> [What the task asks]: Convert the lines starting with the one containing "Click the dark knob atop the vertical marker" and ending with the one containing "Action: tap(152, 159)" into a JSON list of strings, one string per line, with blank lines omitted.

(Rows on where targets appear)

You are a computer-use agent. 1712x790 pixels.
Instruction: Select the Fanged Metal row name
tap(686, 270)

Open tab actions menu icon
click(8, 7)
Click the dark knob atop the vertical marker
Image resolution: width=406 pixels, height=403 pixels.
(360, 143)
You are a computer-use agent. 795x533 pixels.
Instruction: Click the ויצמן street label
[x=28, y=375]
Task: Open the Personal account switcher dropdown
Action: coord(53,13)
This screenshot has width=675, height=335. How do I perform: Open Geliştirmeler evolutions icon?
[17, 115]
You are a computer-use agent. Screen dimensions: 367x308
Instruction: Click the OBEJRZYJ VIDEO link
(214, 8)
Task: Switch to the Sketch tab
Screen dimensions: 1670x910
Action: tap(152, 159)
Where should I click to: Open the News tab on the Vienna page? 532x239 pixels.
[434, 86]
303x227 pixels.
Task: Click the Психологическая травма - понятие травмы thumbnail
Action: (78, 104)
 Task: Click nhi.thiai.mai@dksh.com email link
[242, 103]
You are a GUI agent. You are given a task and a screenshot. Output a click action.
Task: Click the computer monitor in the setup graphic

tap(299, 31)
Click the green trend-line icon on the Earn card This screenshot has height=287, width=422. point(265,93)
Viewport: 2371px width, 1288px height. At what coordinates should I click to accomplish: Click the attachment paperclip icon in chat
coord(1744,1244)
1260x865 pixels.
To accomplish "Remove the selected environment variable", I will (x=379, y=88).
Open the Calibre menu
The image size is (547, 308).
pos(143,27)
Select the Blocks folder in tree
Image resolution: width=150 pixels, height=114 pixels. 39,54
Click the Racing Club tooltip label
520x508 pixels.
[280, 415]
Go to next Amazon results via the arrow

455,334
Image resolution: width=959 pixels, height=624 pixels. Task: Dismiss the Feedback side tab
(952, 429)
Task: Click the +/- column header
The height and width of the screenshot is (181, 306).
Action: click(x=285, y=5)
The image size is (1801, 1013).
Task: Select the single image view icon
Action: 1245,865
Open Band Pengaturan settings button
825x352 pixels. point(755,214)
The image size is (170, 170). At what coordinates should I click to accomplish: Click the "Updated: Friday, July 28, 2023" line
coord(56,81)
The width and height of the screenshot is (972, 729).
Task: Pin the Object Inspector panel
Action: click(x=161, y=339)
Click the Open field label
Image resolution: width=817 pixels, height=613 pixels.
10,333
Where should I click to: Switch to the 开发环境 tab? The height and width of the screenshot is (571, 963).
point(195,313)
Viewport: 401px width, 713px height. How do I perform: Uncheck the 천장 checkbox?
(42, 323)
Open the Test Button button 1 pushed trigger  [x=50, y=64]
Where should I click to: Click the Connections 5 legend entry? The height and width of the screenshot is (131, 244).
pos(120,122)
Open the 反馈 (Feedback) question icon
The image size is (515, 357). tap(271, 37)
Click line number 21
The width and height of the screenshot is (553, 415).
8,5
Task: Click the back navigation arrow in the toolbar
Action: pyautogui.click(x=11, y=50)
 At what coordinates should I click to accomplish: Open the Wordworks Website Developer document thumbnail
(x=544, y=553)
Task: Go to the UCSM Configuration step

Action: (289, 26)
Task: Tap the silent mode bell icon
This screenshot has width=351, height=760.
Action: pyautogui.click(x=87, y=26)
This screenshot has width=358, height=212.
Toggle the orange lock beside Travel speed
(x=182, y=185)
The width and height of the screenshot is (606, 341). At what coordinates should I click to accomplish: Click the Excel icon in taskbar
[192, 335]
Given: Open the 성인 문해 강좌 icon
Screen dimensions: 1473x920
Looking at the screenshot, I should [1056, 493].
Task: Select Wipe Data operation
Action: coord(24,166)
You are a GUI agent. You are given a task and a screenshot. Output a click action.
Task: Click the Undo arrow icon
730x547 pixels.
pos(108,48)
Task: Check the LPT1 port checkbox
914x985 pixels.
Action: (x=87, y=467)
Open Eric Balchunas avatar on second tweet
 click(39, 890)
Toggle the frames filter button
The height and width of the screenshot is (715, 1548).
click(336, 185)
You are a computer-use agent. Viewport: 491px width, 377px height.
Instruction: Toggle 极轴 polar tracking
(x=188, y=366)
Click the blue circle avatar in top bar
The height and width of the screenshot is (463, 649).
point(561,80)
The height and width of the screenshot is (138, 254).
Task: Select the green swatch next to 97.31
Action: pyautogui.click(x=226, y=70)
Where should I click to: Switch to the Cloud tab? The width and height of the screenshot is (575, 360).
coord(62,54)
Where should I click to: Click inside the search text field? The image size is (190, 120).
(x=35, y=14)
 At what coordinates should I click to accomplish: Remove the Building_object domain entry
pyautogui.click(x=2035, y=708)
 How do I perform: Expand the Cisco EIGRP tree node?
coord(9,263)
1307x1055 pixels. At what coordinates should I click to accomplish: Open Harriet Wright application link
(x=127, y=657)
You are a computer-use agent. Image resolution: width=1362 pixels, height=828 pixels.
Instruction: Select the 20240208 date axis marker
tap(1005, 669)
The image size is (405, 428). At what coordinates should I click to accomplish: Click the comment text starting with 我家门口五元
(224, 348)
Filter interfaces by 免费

> [Reply to the exercise]:
[
  "Click the dark knob atop the vertical marker",
  "Image resolution: width=406 pixels, height=403 pixels.",
  "(360, 143)",
  "You are a computer-use agent. 795x533 pixels.",
  "Instruction: Click the ויצמן street label",
  "[x=28, y=375]",
  "Task: Open the Personal account switcher dropdown",
  "Action: coord(53,13)",
  "This screenshot has width=675, height=335. How do I perform: Open Geliştirmeler evolutions icon?",
  "[17, 115]",
  "You are a computer-use agent. Screen dimensions: 367x308",
  "Instruction: Click the OBEJRZYJ VIDEO link",
  "(214, 8)",
  "Task: Switch to the Sketch tab",
  "Screen dimensions: 1670x910",
  "Action: tap(152, 159)"
]